**Problem details:**
From the first line to the last, please print the entries exactly, omitting pictures.

Collected data:
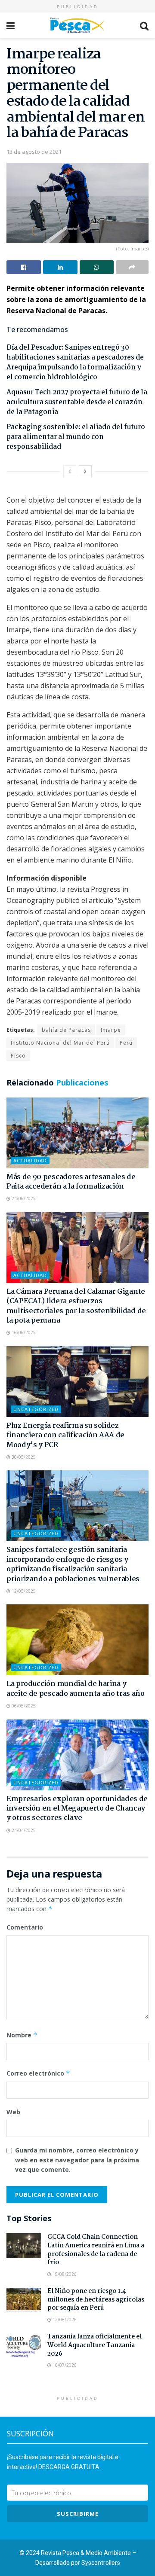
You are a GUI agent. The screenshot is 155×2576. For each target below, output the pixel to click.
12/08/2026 (64, 2320)
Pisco (18, 1055)
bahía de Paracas (66, 1029)
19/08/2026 (64, 2274)
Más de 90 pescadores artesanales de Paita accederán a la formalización (71, 1181)
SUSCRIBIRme (78, 2514)
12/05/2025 (23, 1591)
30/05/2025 (23, 1457)
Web (13, 2112)
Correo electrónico (38, 2073)
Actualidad (30, 1160)
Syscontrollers (100, 2562)
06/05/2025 (23, 1706)
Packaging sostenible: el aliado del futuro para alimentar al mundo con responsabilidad (75, 437)
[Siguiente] (85, 471)
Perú (126, 1042)
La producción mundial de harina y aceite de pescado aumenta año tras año (75, 1688)
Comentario (24, 1927)
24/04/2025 (23, 1830)
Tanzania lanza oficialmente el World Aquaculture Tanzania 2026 (94, 2345)
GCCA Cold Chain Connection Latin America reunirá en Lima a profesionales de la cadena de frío (95, 2250)
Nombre (21, 2035)
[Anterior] (69, 471)
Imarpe (111, 1029)
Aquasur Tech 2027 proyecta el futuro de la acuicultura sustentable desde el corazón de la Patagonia (76, 402)
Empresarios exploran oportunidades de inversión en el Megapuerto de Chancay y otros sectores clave (77, 1808)
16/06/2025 (23, 1332)
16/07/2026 (64, 2365)
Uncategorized (36, 1409)
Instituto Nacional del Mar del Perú (60, 1042)
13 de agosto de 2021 (34, 151)
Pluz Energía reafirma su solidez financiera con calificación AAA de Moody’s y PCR (65, 1435)
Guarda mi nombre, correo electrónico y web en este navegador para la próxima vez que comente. (77, 2160)
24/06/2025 (23, 1198)
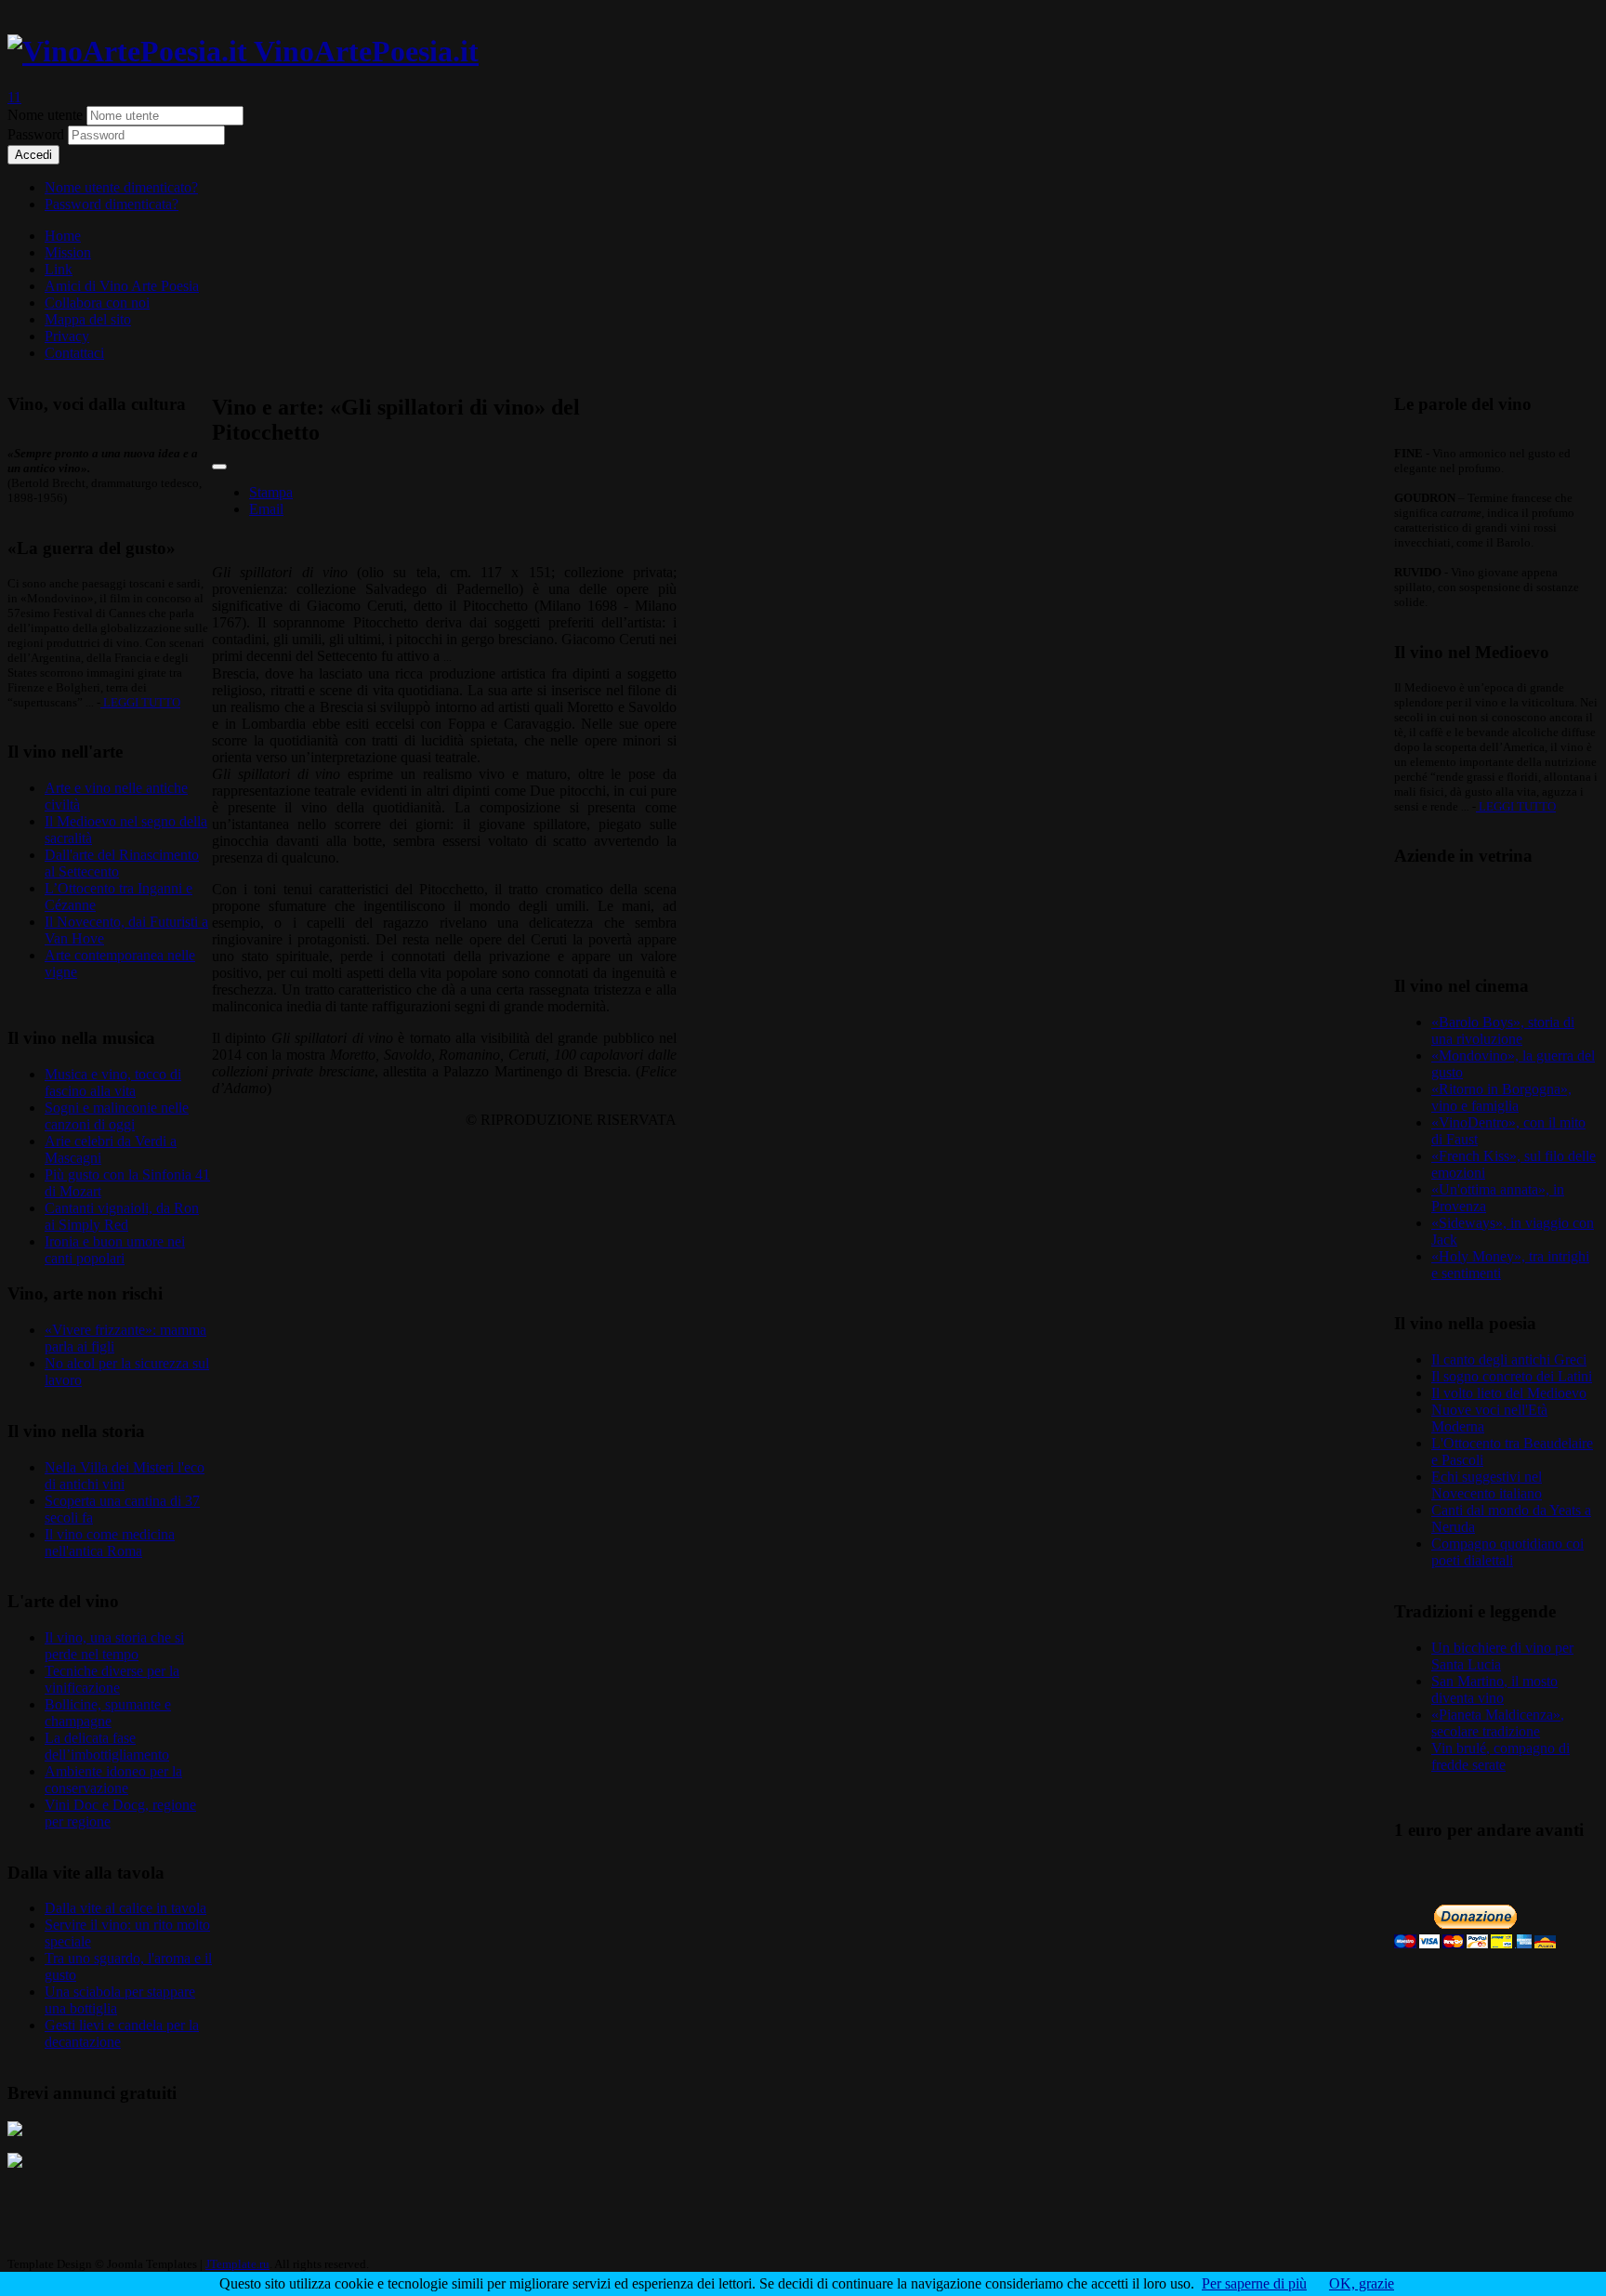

**Written solution:**
You are a GUI agent. The screenshot is 155×2576. For each target below, output the pixel to click.
12/08/2026 (64, 2320)
Pisco (18, 1055)
bahía de Paracas (66, 1029)
19/08/2026 (64, 2274)
Más de 90 pescadores artesanales de Paita accederán a la formalización (71, 1181)
SUSCRIBIRme (78, 2514)
12/05/2025 (23, 1591)
30/05/2025 (23, 1457)
Web (13, 2112)
Correo electrónico (38, 2073)
Actualidad (30, 1160)
Syscontrollers (100, 2562)
06/05/2025 (23, 1706)
Packaging sostenible: el aliado del futuro para alimentar al mundo con responsabilidad (75, 437)
[Siguiente] (85, 471)
Perú (126, 1042)
La producción mundial de harina y aceite de pescado aumenta año tras año (75, 1688)
Comentario (24, 1927)
24/04/2025 (23, 1830)
Tanzania lanza oficialmente el World Aquaculture Tanzania 2026 (94, 2345)
GCCA Cold Chain Connection Latin America reunirá en Lima a profesionales de la cadena de frío (95, 2250)
Nombre (21, 2035)
[Anterior] (69, 471)
Imarpe (111, 1029)
Aquasur Tech 2027 proyecta el futuro de la acuicultura sustentable desde el corazón de la Patagonia (76, 402)
Empresarios exploran oportunidades de inversión en el Megapuerto de Chancay y otros sectores clave (77, 1808)
16/06/2025 (23, 1332)
16/07/2026 (64, 2365)
Uncategorized (36, 1409)
Instituto Nacional del Mar del Perú (60, 1042)
13 de agosto de 2021 (34, 151)
Pluz Energía reafirma su solidez financiera con calificación AAA de Moody’s y PCR (65, 1435)
Guarda mi nombre, correo electrónico y web en este navegador para la próxima vez que comente. (77, 2160)
24/06/2025 (23, 1198)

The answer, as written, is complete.